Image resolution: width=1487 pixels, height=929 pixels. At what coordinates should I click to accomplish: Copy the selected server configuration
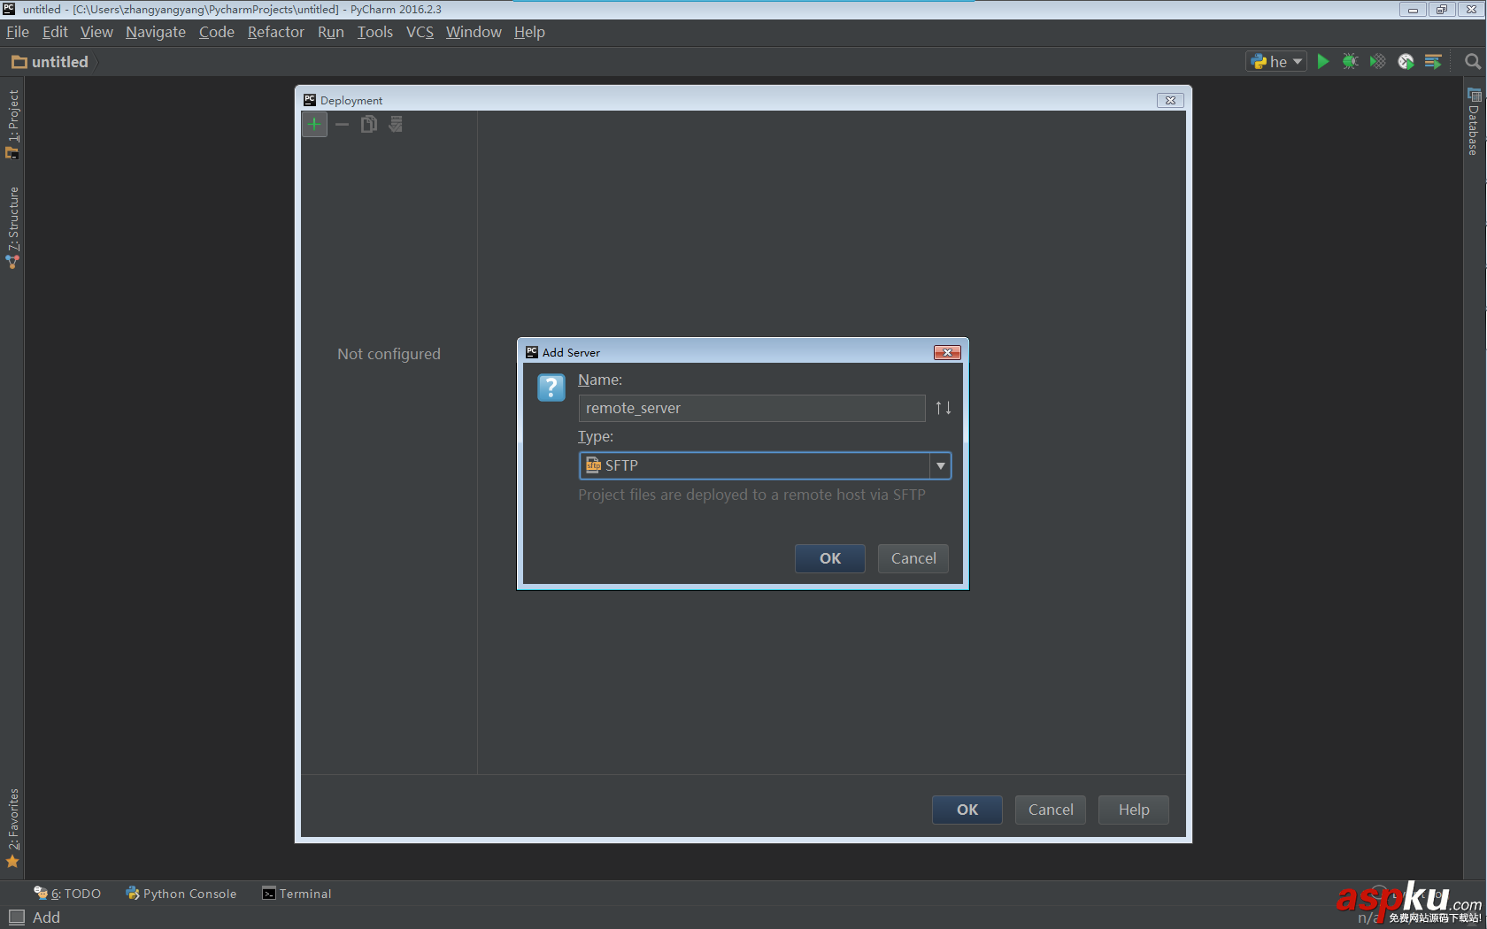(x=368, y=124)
——
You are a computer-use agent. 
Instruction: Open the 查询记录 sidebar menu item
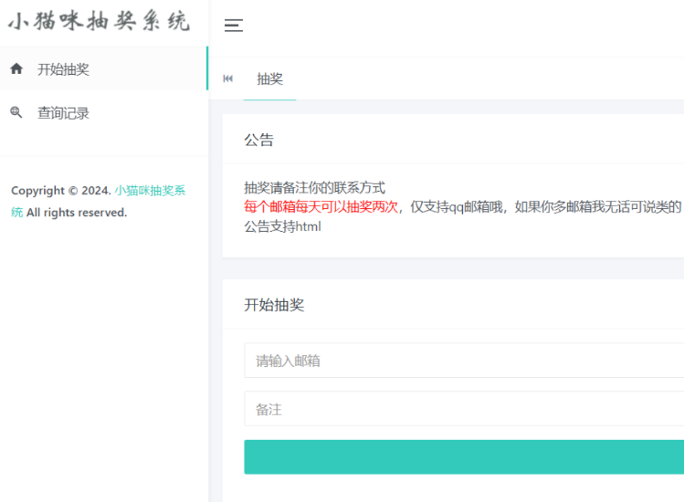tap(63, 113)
——
Can you return the lines running from the one containing "You are a computer-use agent." through the one containing "tap(63, 113)", both included, with no other lines and with the pictures left out?

- _THE REPLY_
You are a computer-use agent. 
Instruction: Open the 查询记录 sidebar menu item
tap(63, 113)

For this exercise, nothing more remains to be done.